La psicosi generata dall’arrivo e dalla diffusione del coronavirus e soprattutto la chiusura totale del settore alberghiero (hotel, ristoranti, bar, caffetterie, ecc.) non ci possono non far pensare a come e con quali regole e norme dovremo e potremo riaprire i nostri locali. Tutto ciò mi porta a ricordare il lontano 1973: mi trovavo a Napoli quando scoppiò il colera, anche se son passati ben 47 anni il ricordo nella mia mente resta indelebile. Si usciva con la mascherina e con il disinfettante in tasca, si evitava di prendere i mezzi di trasporto... Ecco, oggi sto rivivendo quel momento, ma se allora ero poco più che un ragazzo e non mi resi conto della gravità, oggi nella mia mente sorgono tante paure e domande.
Sarebbe bello svegliarci domani mattina e sentire su tutte le tv, i giornali radio e i quotidiani che il virus è stato sconfitto e si è trovato il vaccino. Purtroppo non sarà così, ci vorrà ancora del tempo (speriamo che sia breve) e allora come tanti colleghi ecco che nella mente mi pongo tante domande, ad esempio: come faremo a riaprire e come faremo a far tornare i clienti nei nostri locali? Non possiamo dimenticare che i clienti sono lo scopo del nostro lavoro e senza di loro il nostro lavoro è inutile. Dovremo trovare tutte le formule necessarie per poter garantire la sicurezza in primis a noi e al nostro personale e poi alla clientela.
Tutti abbiamo voglia di riaprire, di accorciare i tempi, ma ecco che nella mia mente si formano tutte quelle domande che ancora oggi non hanno risposta. Dovremo ridurre la capacità del nostro locale del 50%? Dovremo inventarci una nuova figura che dovrà fare accoglienza prima di entrare nel locale e con il termine accoglienza intendo rilevare la temperatura a ogni cliente? E se uno ha una temperatura superiore a 37,5 come dovremo comportarci? Dovremo consegnare noi le mascherine ai clienti? Un nucleo familiare che vive sotto lo stesso tetto potrà sedersi allo stesso tavolo?
Queste sono solo una piccola parte delle domande che continuamente mi pongo e che mi pongono i soci di Amira. Non so dare e non so darmi risposte. La mia paura è che molti locali saranno obbligati a chiudere dopo tanti anni di sacrifici. Questi pensieri mi danno tanta tristezza, però una cosa mi fa sorridere e pensare positivo: la nostra Italia, il nostro territorio, la nostra storia, le nostre città, la nostra gastronomia, i nostri vini, ma soprattutto noi italiani sapremo rimboccarci le maniche e con la nostra professionalità torneremo più forti di prima. Sì, perché dopo ogni tempesta torna il sereno.

(Dati raccolti)
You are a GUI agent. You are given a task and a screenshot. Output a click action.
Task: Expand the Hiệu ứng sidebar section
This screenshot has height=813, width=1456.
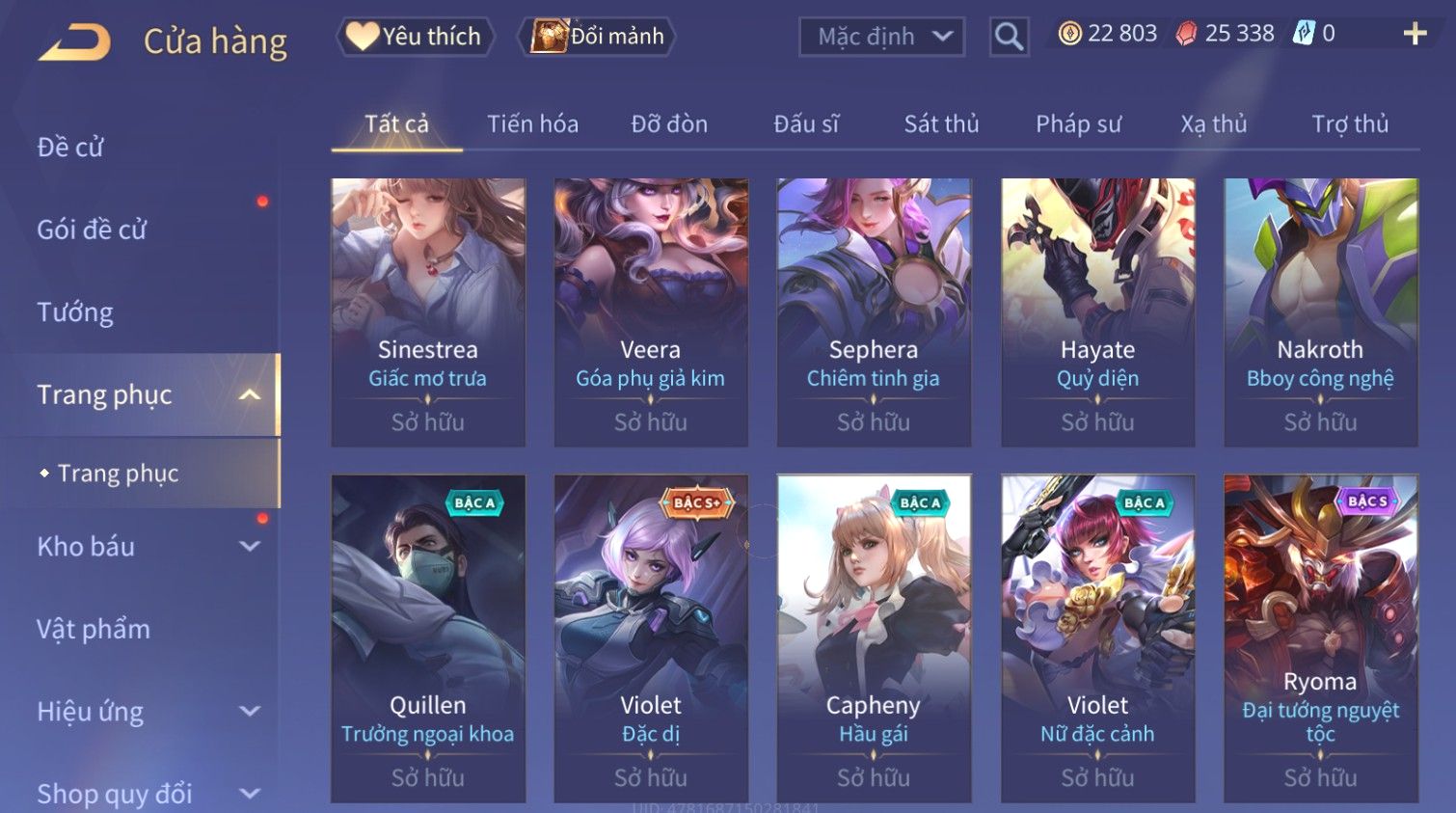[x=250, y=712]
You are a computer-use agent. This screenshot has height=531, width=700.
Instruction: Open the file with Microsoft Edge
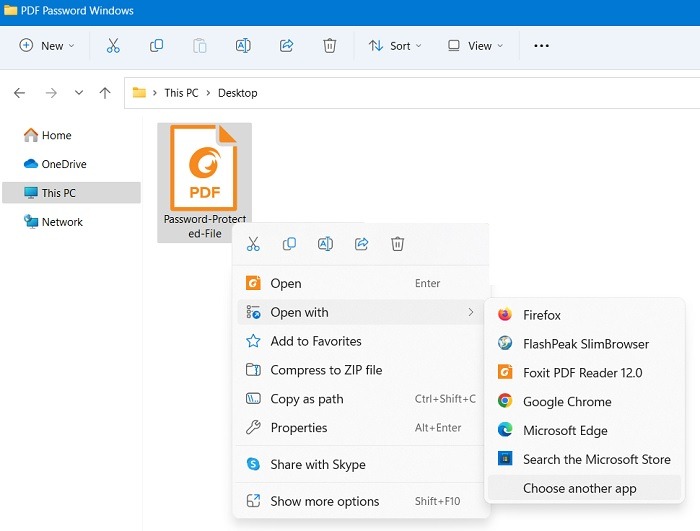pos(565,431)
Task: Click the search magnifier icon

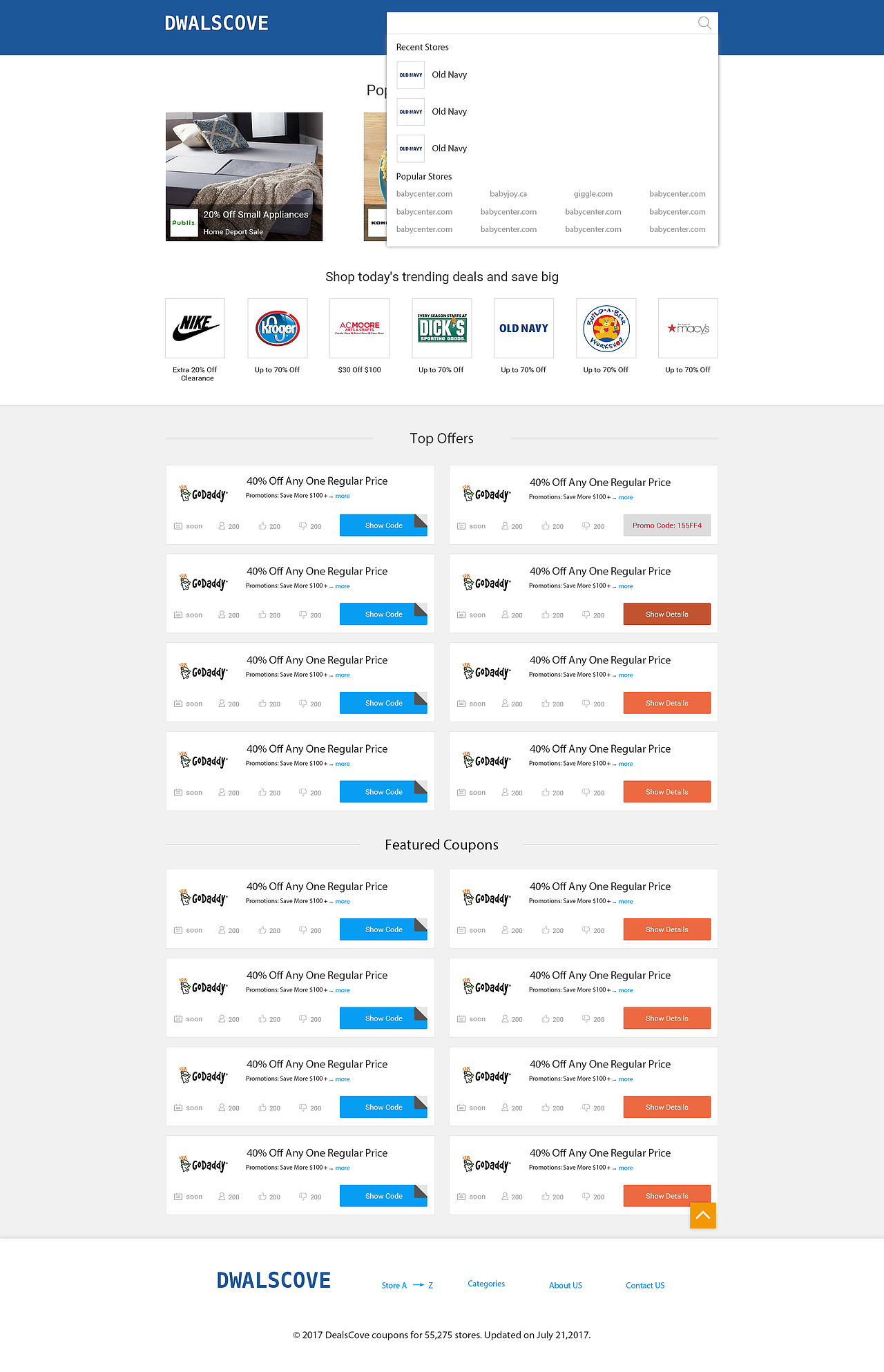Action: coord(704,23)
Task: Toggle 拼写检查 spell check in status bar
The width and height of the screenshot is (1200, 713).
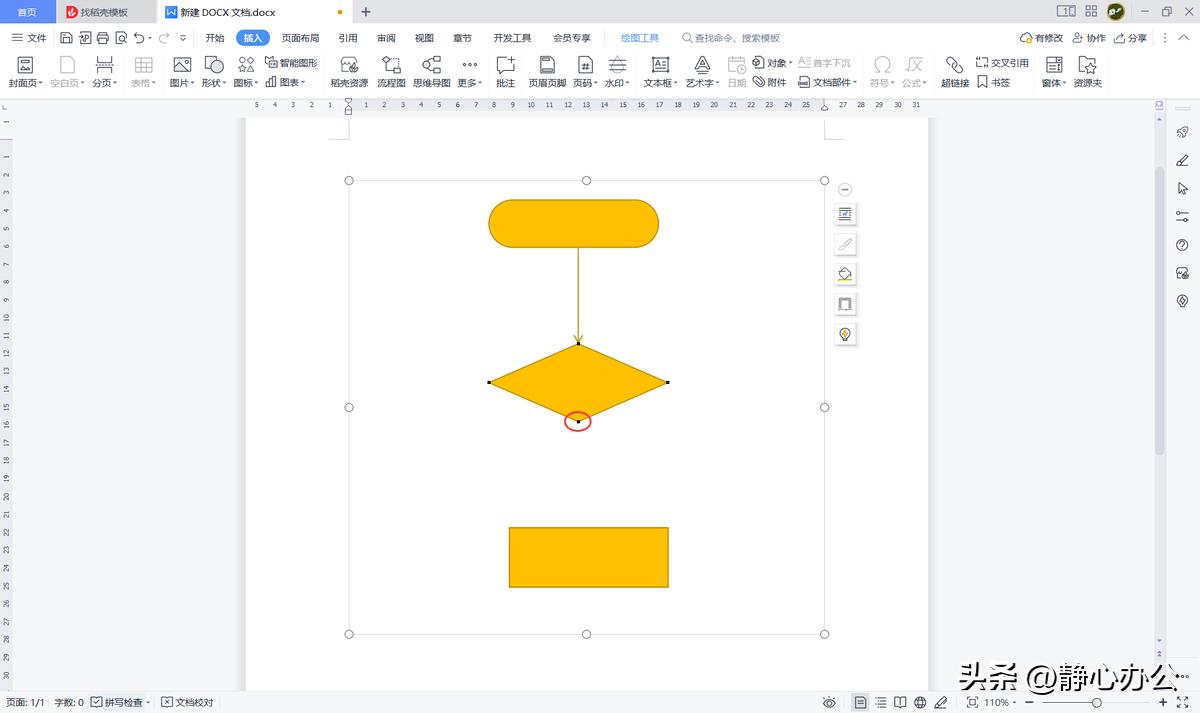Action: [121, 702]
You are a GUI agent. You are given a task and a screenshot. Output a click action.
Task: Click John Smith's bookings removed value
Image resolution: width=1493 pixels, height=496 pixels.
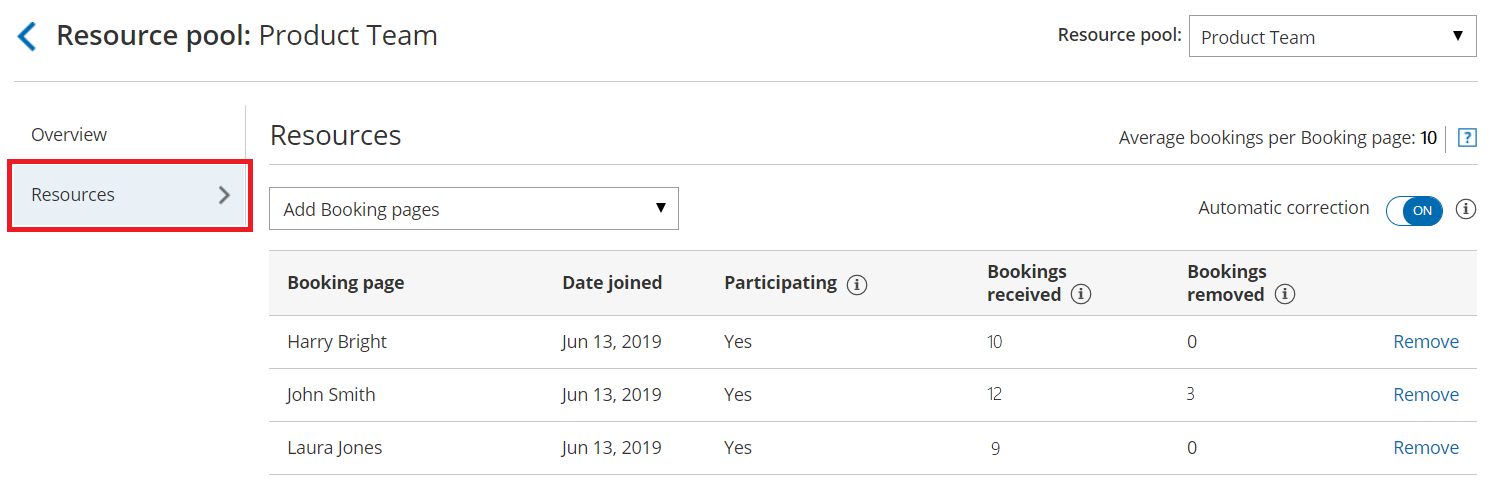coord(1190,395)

---

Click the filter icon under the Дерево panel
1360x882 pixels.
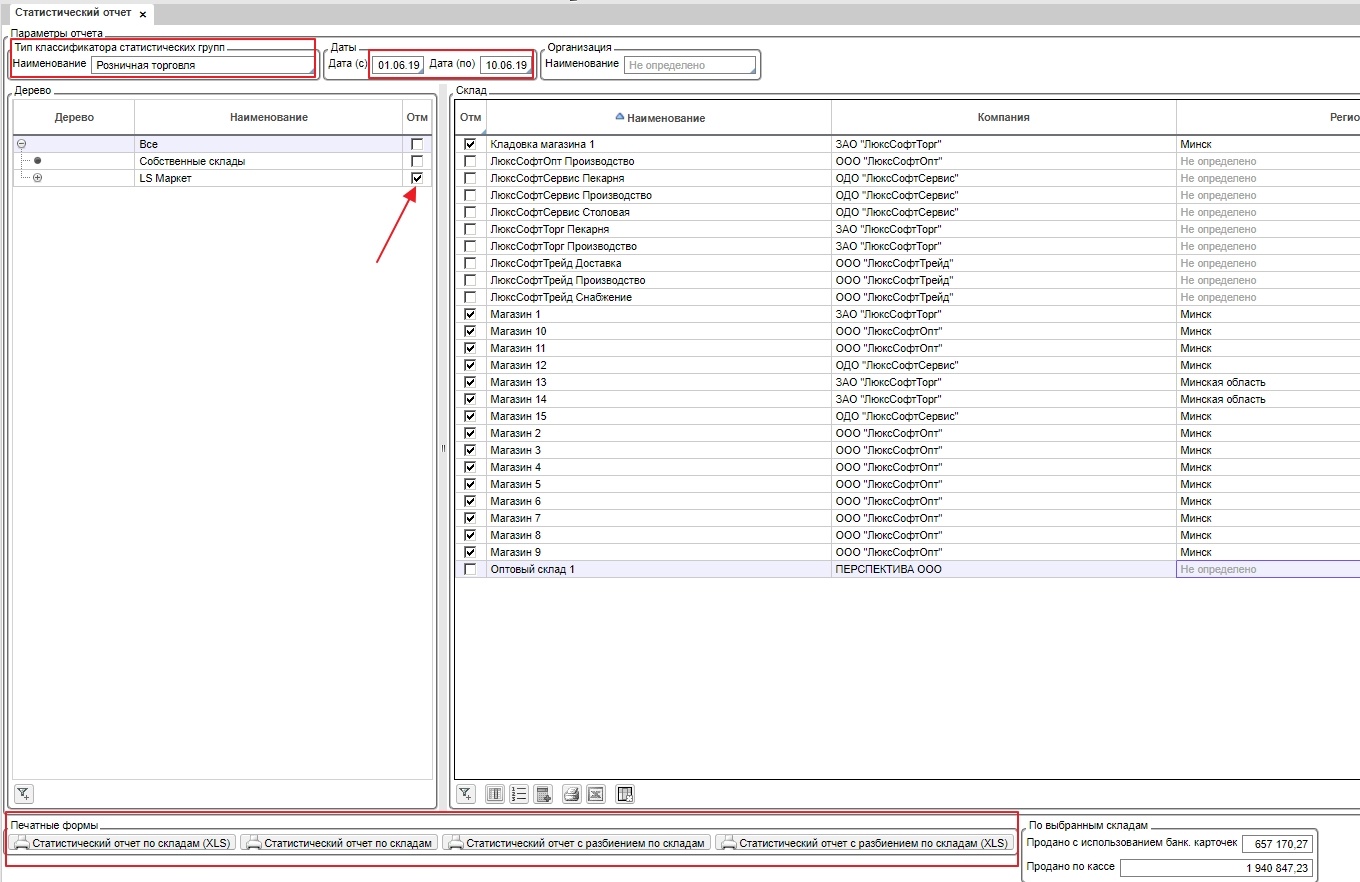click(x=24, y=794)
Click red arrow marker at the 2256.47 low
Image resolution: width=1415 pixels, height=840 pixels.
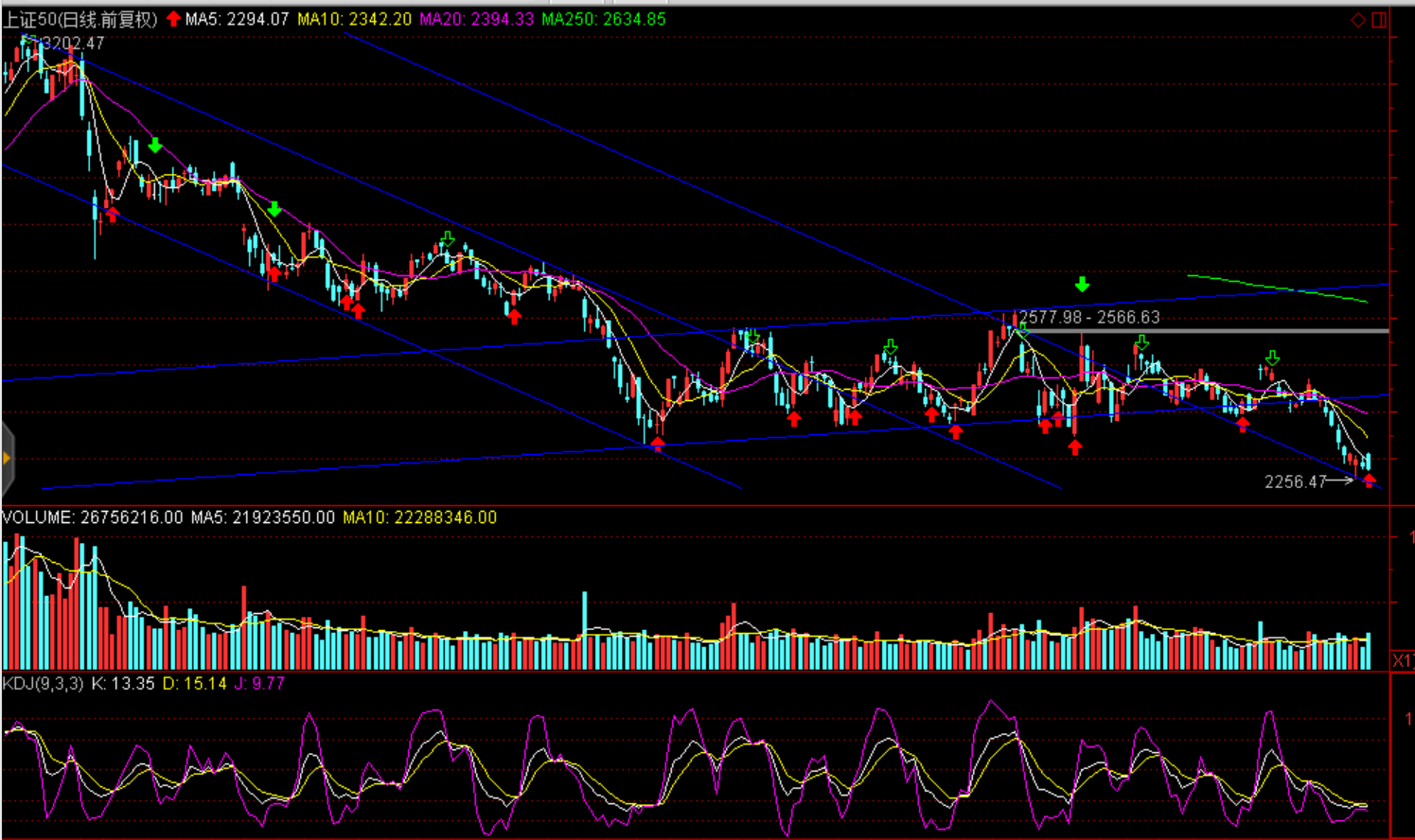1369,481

--

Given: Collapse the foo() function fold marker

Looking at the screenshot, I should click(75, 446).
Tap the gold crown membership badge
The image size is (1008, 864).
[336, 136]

• Consegna: Secondo il brano sulla riapertura dei locali dopo il coronavirus, in quale anno scoppiò il colera a Napoli?

• Soluzione: Nel 1973.